* **Data for the task**:

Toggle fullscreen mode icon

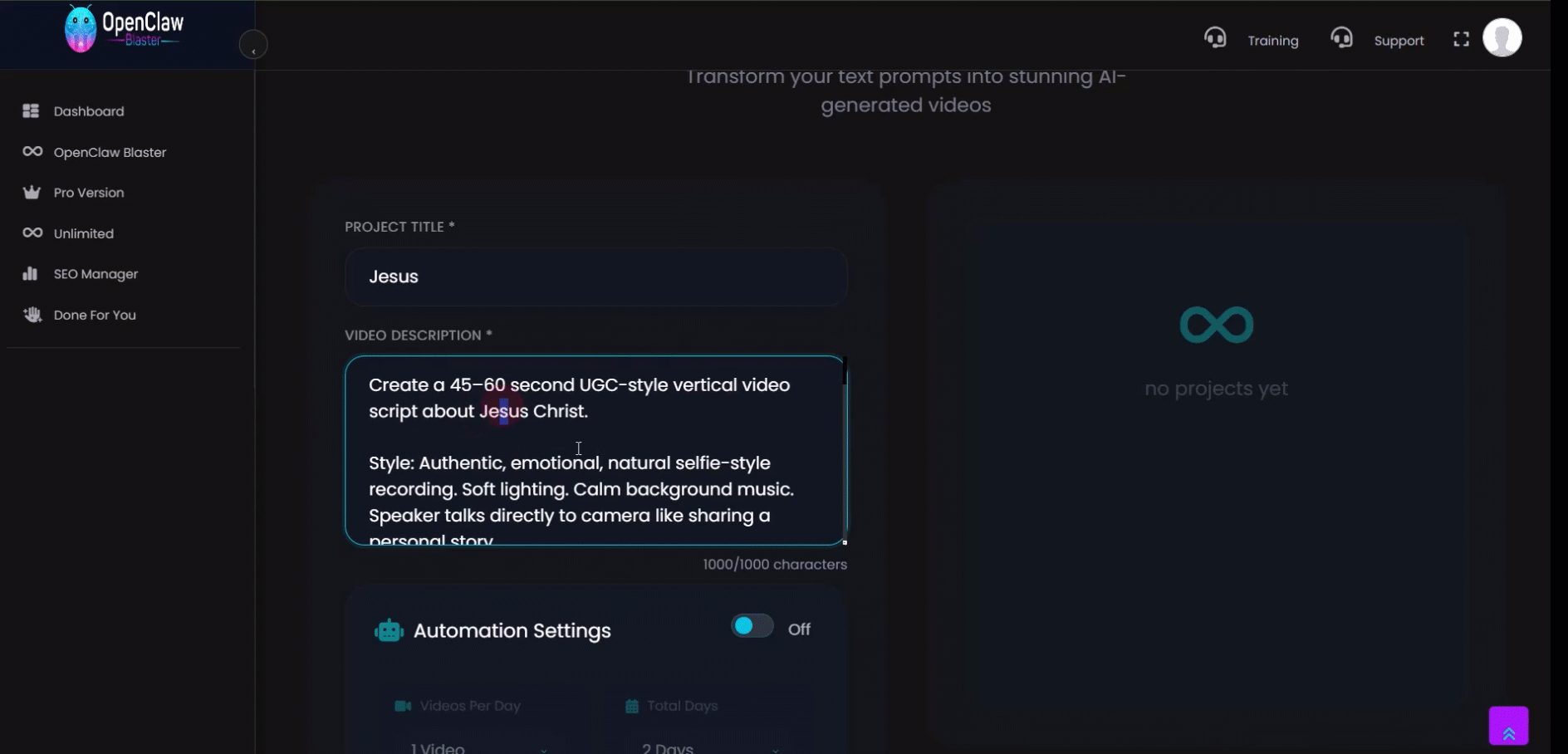point(1461,40)
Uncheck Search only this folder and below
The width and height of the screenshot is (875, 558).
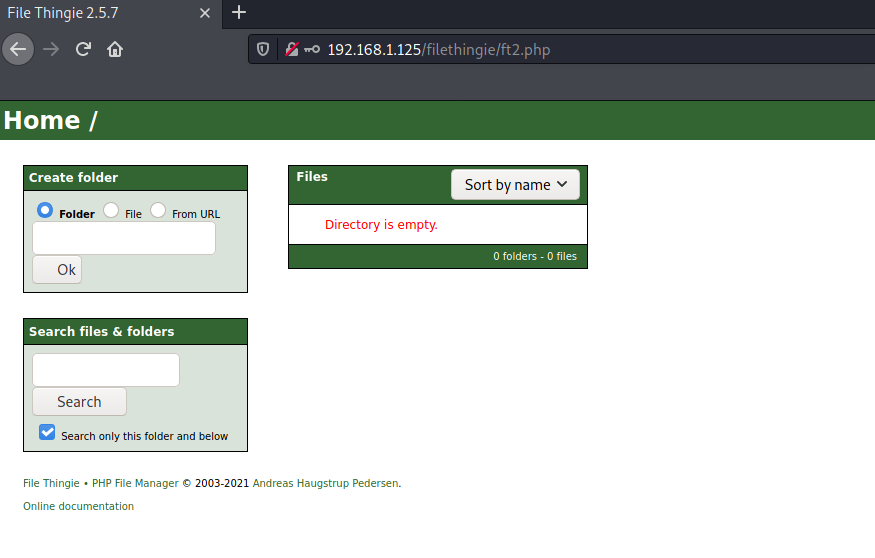47,432
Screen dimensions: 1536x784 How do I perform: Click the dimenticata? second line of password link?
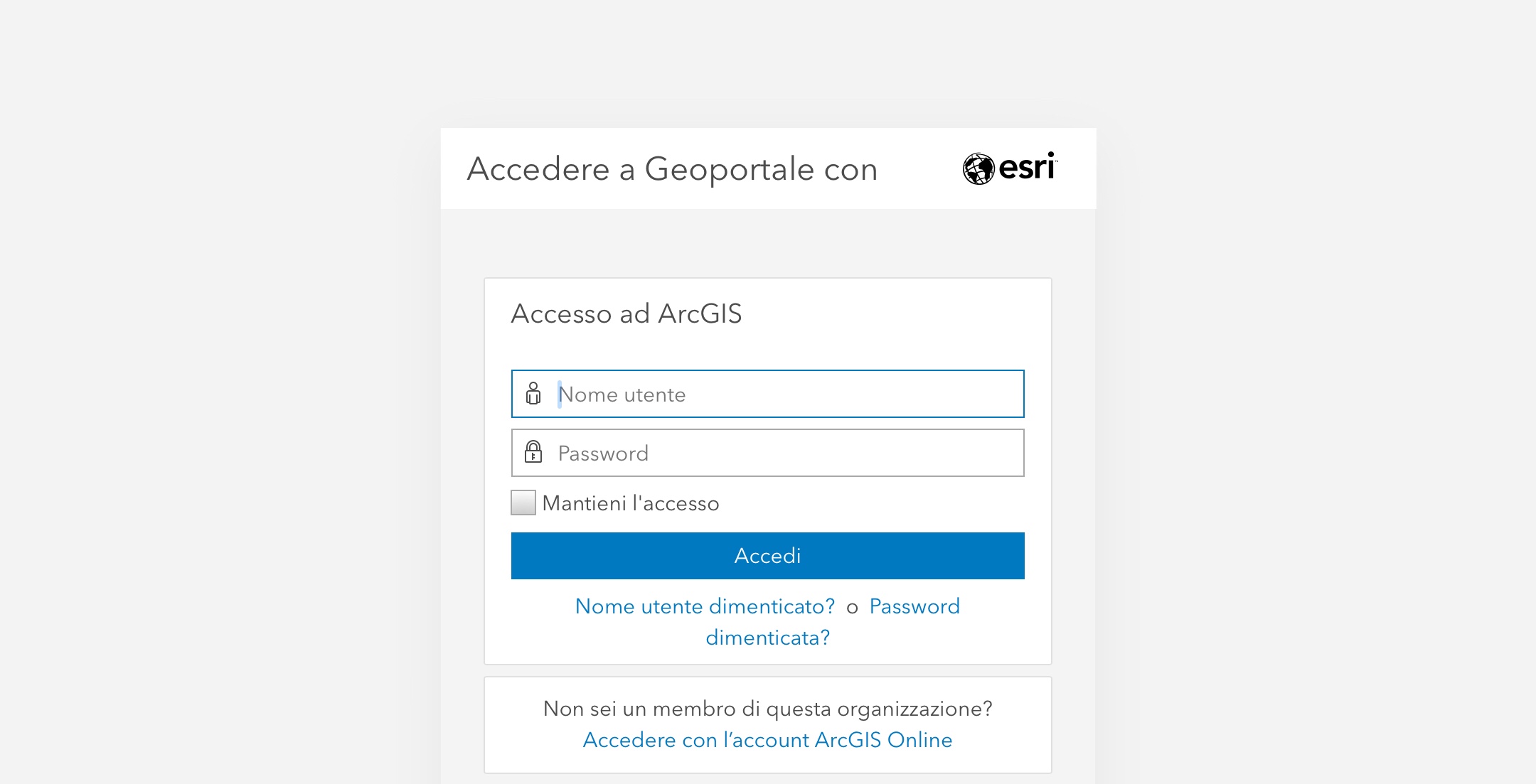768,638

* **Short problem**: Can you rewrite all the items above with "icon" swapped for "button", keeping everything else the same and leaving out the pictures?

* **Solution**:
Toggle fullscreen mode button

point(1461,40)
Uncheck Search only this folder and below
The width and height of the screenshot is (875, 558).
47,432
Screen dimensions: 1536x784 How do I perform: Click the dimenticata? second line of password link?
768,638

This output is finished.